ABOARD THE USCGC HEALY, ON THE BEAUFORT SEA– My last dispatch discussed the work of scientist Kate Stafford, who uses sets of acoustic sensors called hydrophone arrays to listen to the sounds of whales, dolphins, and other marine life. These sensors are placed on moorings, the subject of today’s dispatch.

Placing a Mooring

Kate’s moorings, like most others, are constructed to be placed on the sea floor at a particular location and depth. Locating nearly anything on the surface of the Earth has become much easier with the widespread use of the Global Positioning System (GPS) and its relatives (assisted GPS, differential GPS, carrier-phase GPS, Real-Time Kinematic (RTK) GPS, etc).

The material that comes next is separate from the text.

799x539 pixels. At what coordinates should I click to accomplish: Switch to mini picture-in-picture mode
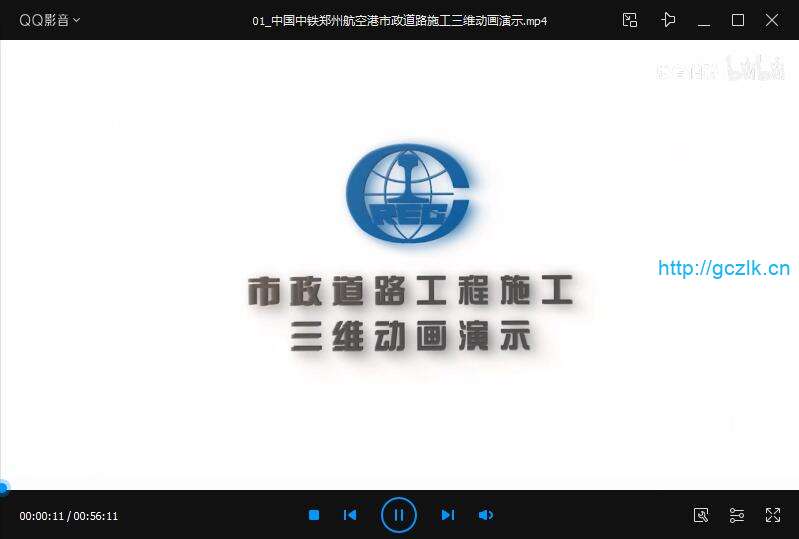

Knowing the depth (and associated bottom contours) at a point in the ocean is less straightforward, yet these details are important for designing and manufacturing moorings, as these details affect certain aspects of a mooring’s design such as the amount and strength of cable required, the weight of the anchor to be used, the amount of buoyance required, etc.

Ocean depths are typically measured with an echosounder (see below) and then recorded on bathymetric maps. Contour lines of the same depth are called isobaths. The map below indicates our ship’s cruise track, mooring deployment/recovery locations, geopolitical data, plus a number of isobaths (black lines) and bathymetric data (salmon-colored tracks).

Cruise track, made available to the science party underway, had a number of optional overlays. This shows the track, geopolitical map, bathymetric data, and mooring deployments/recoveries.

The bathymetric data used to create such maps are measured using either airborne platforms (e.g. satellites) or ships’ sonar systems. Healy has a multibeam sonar system. Using multiple sound beams allows the ship to map out more sea floor information per unit time than would a single beam.

In Healy’s multibeam, sound is emitted through hull-mounted projectors in the form of short acoustic “pings” (which sound a bit like bird chirps when you are on one of the lower decks– bring earplugs if you have to sleep there!). The pings are 12KHz acoustic waveforms that bounce off the sea floor and are picked up by an array of hydrophones (also mounted on the hull). The amount of time between when a ping is sent and when it is received gives an estimate of how long it takes sound to travel to the bottom and back. If the speed of sound in sea water is assumed to be 1500m/s, then the depth (in meters) can be estimated as (1500)(t)/2, where t is the time (in seconds) between the sending and receiving of the ping. However, this calculation really isn’t good enough. The reason is because the speed of sound in water varies based on a number of factors, including temperature, salinity and depth. So, data collected from onboard instruments: an expendable probe (see XBT, below), a CTD that is repeatedly cast into the water (see my previous dispatch that describes the CTD), and archived data, are used to form a sound speed profile which is then used as input to the ship’s SeaBeam 2112 control computer to make corrections to the simple formula above. Using all this information, while also taking into account motion of the ship itself when estimating the time between sent and received pings, the computer can form an accurate bottom map that is made available to anyone on the ship and also shared with others back on shore through one of the various archives at LDEO.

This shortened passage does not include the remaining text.